Thus shortens my story.
HOW THE CORN-PESTS WERE ENSNARED
IN the days of the ancients, long, long ago, there lived in our town, which was then called the Middle Ant Hill of the World, a proud maiden, very pretty and very attractive, the daughter of one of the richest men among our people. She had every possession a Zuñi maiden could wish for,—blankets and mantles, embroidered dresses and sashes, buckskins and moccasins, turquoise earrings and shell necklaces, bracelets so many you could not count them. She had her father and mother, brothers and sisters, all of whom she loved very much. Why, therefore, should she care for anything else?
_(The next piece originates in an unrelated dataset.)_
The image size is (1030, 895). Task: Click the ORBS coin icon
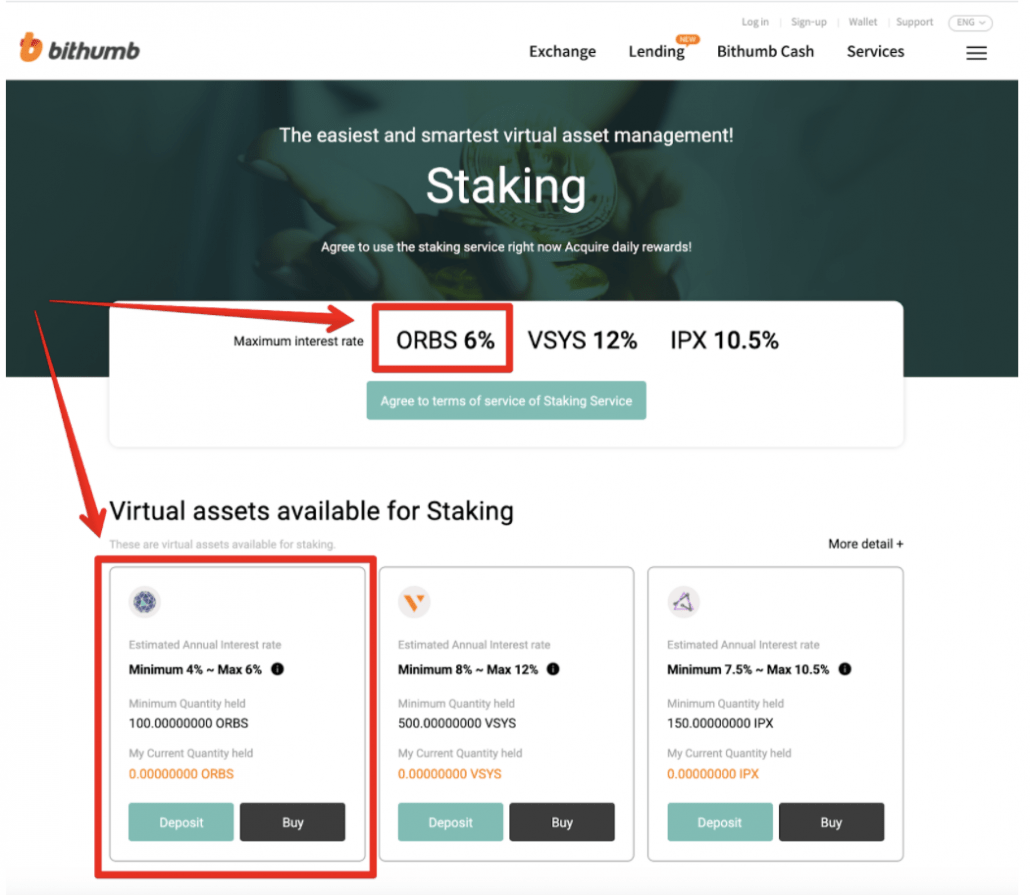(x=145, y=602)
There was only one thing to trouble her. Behold! it came of much possession, for she had large corn-fields, so large and so many that those who planted and worked them for her could not look after them properly, and no sooner had the corn ears become full and sweet with the milk of their being than all sorts of animals broke into those fields and pulled down the corn-stalks and ate up the sweet ears of corn. Now, how to remove this difficulty the poor girl did not know.
Yes, now that I think of it, there was another thing that troubled her very much, fully as much as did the corn-pests,—pests of another kind, however, for there wasn’t an unmarried young man in all the valley of our ancients who was not running mad over the charms of this girl. Besides all that, not a few of them had an eye on so many possessions, and thought her home wouldn’t be an uncomfortable place to live in. So they never gave the poor girl any peace, but hung round her house, and came to visit her father so constantly that at last she determined to put the two pests together and call them one, and thereby get rid, if possible, of one or the other. So, when these young men were very importunate, she would say to them, “Look you! if any one of you will go to my corn-fields, and destroy or scare away, so that they will never come back again, the pests that eat up my corn, him I will marry and cherish, for I shall respect his ability and ingenuity.”
The young men tried and tried, but it was of no use. Before long, everybody knew of this singular proposition.
There was a young fellow who lived in one of the outer towns, the poorest of the poor among our people; and not only that, but he was so ugly that no woman would ever look at him without laughing.
Now, there are two kinds of laugh with women. One of them is a very good sort of thing, and makes young men feel happy and conceited. The other kind is somewhat heartier, but makes young men feel depressed and very humble. It need not be asked which kind was laughed by the women when they saw this ugly, ragged, miserable-looking young man. He had bright twinkling eyes, however, and that means more than all else sometimes.
Now, this young man came to hear of what was going on. He had no present to offer the girl, but he admired her as much as—yes, a good deal more than—if he had been the handsomest young man of his time. So just in the way that he was he went to the house of this girl one evening. He was received politely, and it was noticeable to the old folks that the girl seemed rather to like him,—just as it is noticeable to you and me today that what people have they prize less than what they have not. The girl placed a tray of bread before the young man and bade him eat; and after he had done, he looked around with his twinkling little eyes. And the old man said, “Let us smoke together.” And so they smoked.